Pela manhã estava deitado olhando para os ninhos de argila que as andorinhas tinham construído nos cantos debaixo da ponte. Olhou para o menino mas o menino tinha se virado de lado e olhava para o rio, deitado.

Não há nada que nós pudéssemos ter feito.

Ele não respondeu.

Ele vai morrer. Não podemos dividir o que temos senão vamos morrer também.

Eu sei.

Então quando é que você vai voltar a falar comigo?

Estou falando agora.

Tem certeza?

Sim.

Está bem.

Está bem.

Ficaram de pé junto à margem mais afastada de um rio e chamaram-no. Deuses esfarrapados caminhando recurvados em seus trapos pela desolação. Andando pelo solo seco de um mar mineral onde este jazia rachado e partido como um prato que tivesse caído no chão. Trilhas de fogo feroz na areia coagulada. Os vultos indistintos à distância. Ele acordou e ficou ali deitado na escuridão.

Os relógios pararam à lhl7. Um longo clarão e depois uma série de pequenos abalos. Ele se levantou e foi até a janela. O que foi? ela disse. Ele não respondeu. Foi até o banheiro e ligou o interruptor mas a energia já se fora. Um brilho opaco e rosado no vidro da janela. Ele caiu sobre um dos joelhos e puxou a alavanca para tampar a banheira e depois abriu as duas torneiras ao máximo. Ela estava de pé junto à porta de camisola, segurando-se no batente, embalando a barriga com uma das mãos. O que foi? ela disse. O que está acontecendo?

Não sei.

Por que você vai tomar banho?

Não vou.

Uma vez naqueles primeiros anos ele tinha acordado numa floresta árida e ficado deitado ouvindo os bandos de aves migratórias lá em cima naquela escuridão dolorosa. Seus pios semi-abafados a quilômetros de distância lá no alto onde elas circundavam a terra de modo tão insensato quanto insetos se agrupando na beira de uma tigela. Desejou-lhes felicidades até que se foram. Nunca mais voltou a ouvi-las.
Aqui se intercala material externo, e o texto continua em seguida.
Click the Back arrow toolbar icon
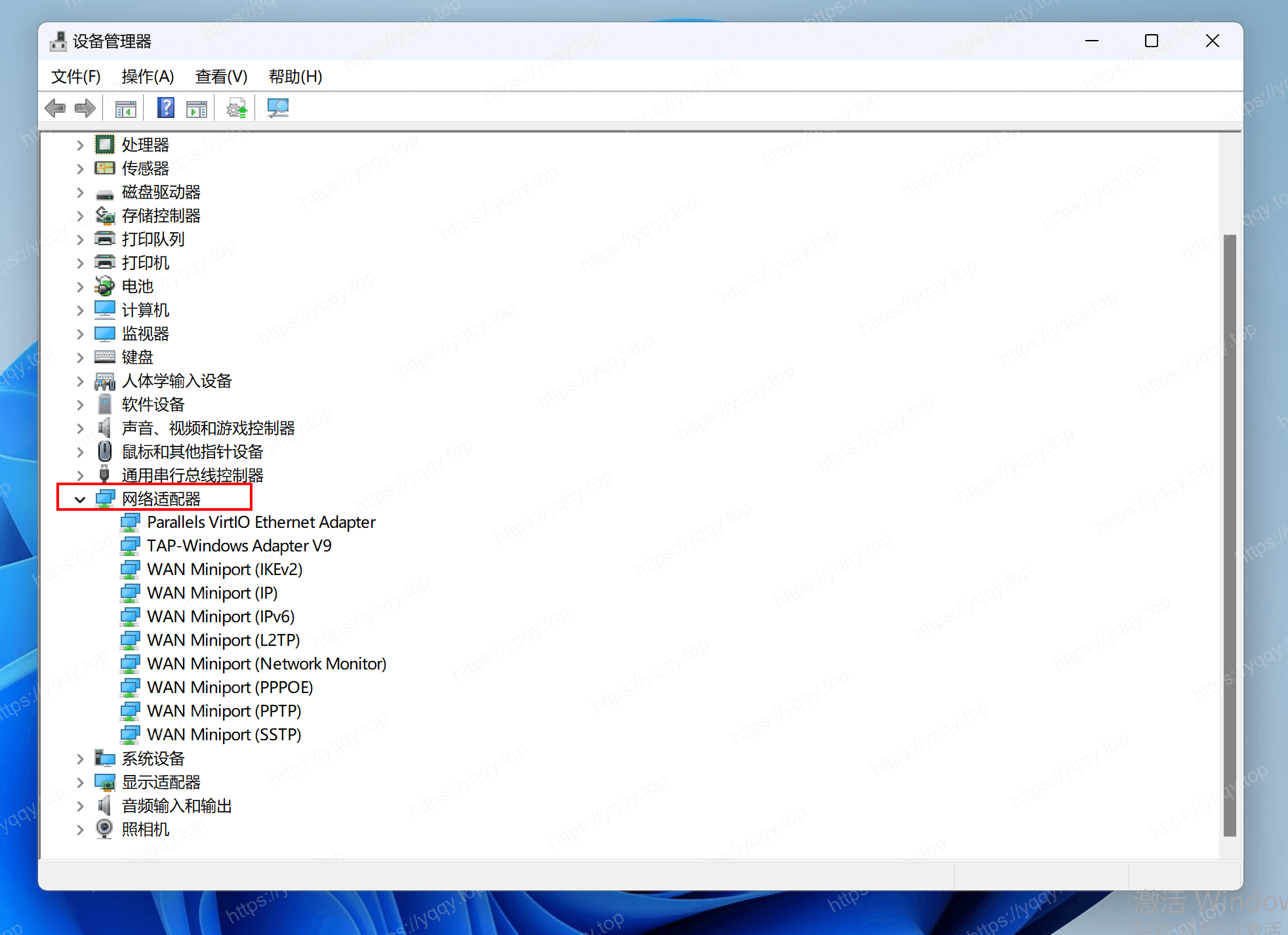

Tinha um baralho que encontrara na gaveta de uma escrivaninha numa casa e as cartas estavam velhas e furadas e duas cartas do naipe de paus estavam faltando mas mesmo assim eles jogavam de vez em quando à luz da fogueira enrolados nos cobertores. Ele tentava se lembrar das regras de velhos jogos da infância. Mico. Alguma versão do uíste. Tinha certeza de que estava jogando errado e inventava novos jogos e lhes dava nomes inventados. Fescue Anormal ou Catbarf. Às vezes o menino lhe fazia perguntas sobre o mundo que para ele não era sequer uma lembrança. Ele achava difícil responder. Não há passado. Do que você gostaria? Mas parou de inventar coisas porque essas coisas também não eram verdadeiras e contá-las fazia com que ele se sentisse mal. O menino tinha suas próprias fantasias. Como as coisas seriam no sul. Outras crianças. Ele tentava refreá-lo mas seu coração não estava presente nessa tentativa. Será que o coração de alguém estaria?